I moved to NZ in 2005, joining FCB and then had stints at Saatchis, Y&R and AffinityID before joining Rapp (now TRACK) in 2015.
Being CD level – are you still a hands-on creative day to day?
Less as we get bigger – instead I work closely with the creative teams to help guide and direct them and their work. A bigger part of my role now is the ‘care and watering’ along with working with the leadership team on the overall growth and direction of the agency.
At TRACK you put human behaviour first – data and tech second. Can you talk us through this?
We’re always putting human needs and behaviours at the core of all our work. This requires curiosity and empathy to understand the problems and realities our customers face. Data shouldn’t be the enemy of creative and nor should creative be a slave to data. There also needs to be room left for intuition and good old fashioned gut instinct.
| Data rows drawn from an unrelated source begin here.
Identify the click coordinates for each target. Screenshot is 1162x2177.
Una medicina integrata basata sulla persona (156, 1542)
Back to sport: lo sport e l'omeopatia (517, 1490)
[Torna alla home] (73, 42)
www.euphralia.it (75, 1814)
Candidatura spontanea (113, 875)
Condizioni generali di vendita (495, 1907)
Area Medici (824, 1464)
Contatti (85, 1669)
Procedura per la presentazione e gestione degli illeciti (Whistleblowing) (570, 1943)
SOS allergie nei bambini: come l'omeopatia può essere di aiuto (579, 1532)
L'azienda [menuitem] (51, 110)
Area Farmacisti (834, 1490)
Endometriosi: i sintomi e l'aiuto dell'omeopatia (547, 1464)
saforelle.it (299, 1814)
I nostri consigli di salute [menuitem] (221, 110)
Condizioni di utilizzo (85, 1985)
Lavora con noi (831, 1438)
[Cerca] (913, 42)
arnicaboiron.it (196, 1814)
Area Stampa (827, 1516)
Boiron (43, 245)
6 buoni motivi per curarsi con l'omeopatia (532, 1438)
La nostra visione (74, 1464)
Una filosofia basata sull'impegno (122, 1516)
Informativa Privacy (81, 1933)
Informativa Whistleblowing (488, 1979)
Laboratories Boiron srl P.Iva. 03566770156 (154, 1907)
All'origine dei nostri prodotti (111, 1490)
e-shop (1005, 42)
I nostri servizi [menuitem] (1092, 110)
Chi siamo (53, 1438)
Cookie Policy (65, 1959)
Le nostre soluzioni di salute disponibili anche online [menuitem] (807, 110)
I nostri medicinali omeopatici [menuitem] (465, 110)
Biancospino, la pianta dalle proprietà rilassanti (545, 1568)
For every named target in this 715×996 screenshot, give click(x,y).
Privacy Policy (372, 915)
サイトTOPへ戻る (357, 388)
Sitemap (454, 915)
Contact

Advertising has changed quite dramatically over the past 10 years, what excites you about advertising today?
We still have problems that need solving – and that’s always been the best bit of my job. So, lots of change, but no change really.
And what about the future – where do you see technology and digital heading?
More channels, more fragmentation, more data and more need than ever for compelling ideas to bind it all together - using emotion, empathy and humour.
Does winning awards matter?
Yes. We all like to think they don’t matter until you’re up for one. I think to be recognised by your peers for doing great work is important. It’s also great for morale and it never hurts when you’re hiring or looking for a new job either.
Do you have a favourite piece of creative work?
I would say the ‘Harsh Reality’ work we did for Auckland City Mission was very rewarding – not just for the D&AD Pencil and Webby we won but for being able to support the Mission in the amazing work they do for the homeless.
Hiring creatives – do you find creatives come with the skills and experience required for the type of work you do at TRACK?
This is probably the most challenging part of hiring in our space right now. We need more creatives that really understand what customers need in the moment and how to communicate with them. It’s especially important for copywriters who need to be able to get into the shoes of our customers. And CX for creatives isn’t really been taught right now, so that’s something we’re looking at helping with.
Do you first and foremost look at their work – or where they have worked?
I look at the work first. Where they have come from can be useful, but I’m more interested in where they are going and what they want to achieve in the future.
Thoughts on hybrid creatives – who can cover both art direction and copywriting?
I’m fully old school and like to see writers and art directors practicing and improving their craft. We have a fairly traditional team structure here and I love the potential you get from two people kicking ideas around to create one outcome.
What's your top tip to creative school students looking to become agency creatives?
Assume you know nothing, and you will learn a lot.
To quote Einstein: ‘Not everything that counts can be counted, and not everything that can be counted counts.”